= Instructions to follow =
Down to the last line below, write out every line exactly, starting with the one that contains "Given: Open the Security assertion category" and leaving out the pictures.

= The data =
_ _ _ _ _
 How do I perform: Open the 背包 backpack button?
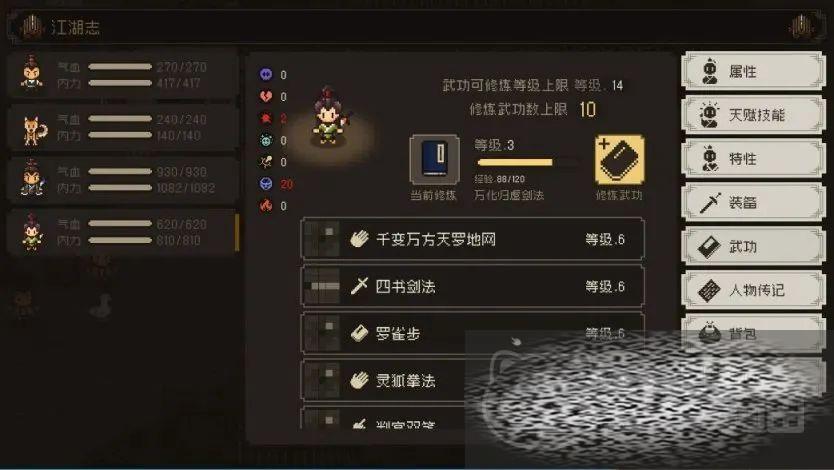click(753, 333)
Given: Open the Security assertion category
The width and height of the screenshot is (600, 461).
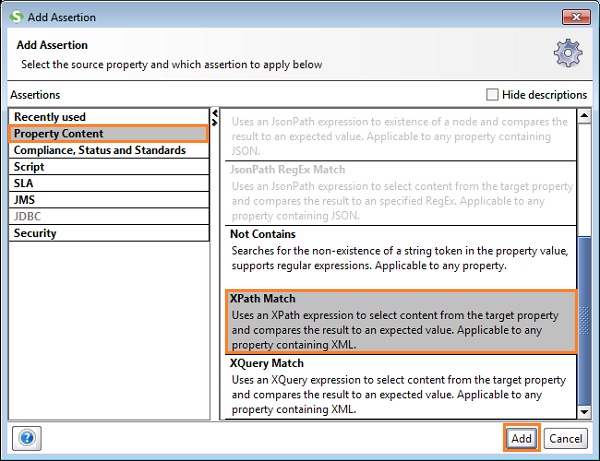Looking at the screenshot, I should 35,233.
_ _ _ _ _
= Exercise response =
Given: Open the Security assertion category
The width and height of the screenshot is (600, 461).
Looking at the screenshot, I should 35,233.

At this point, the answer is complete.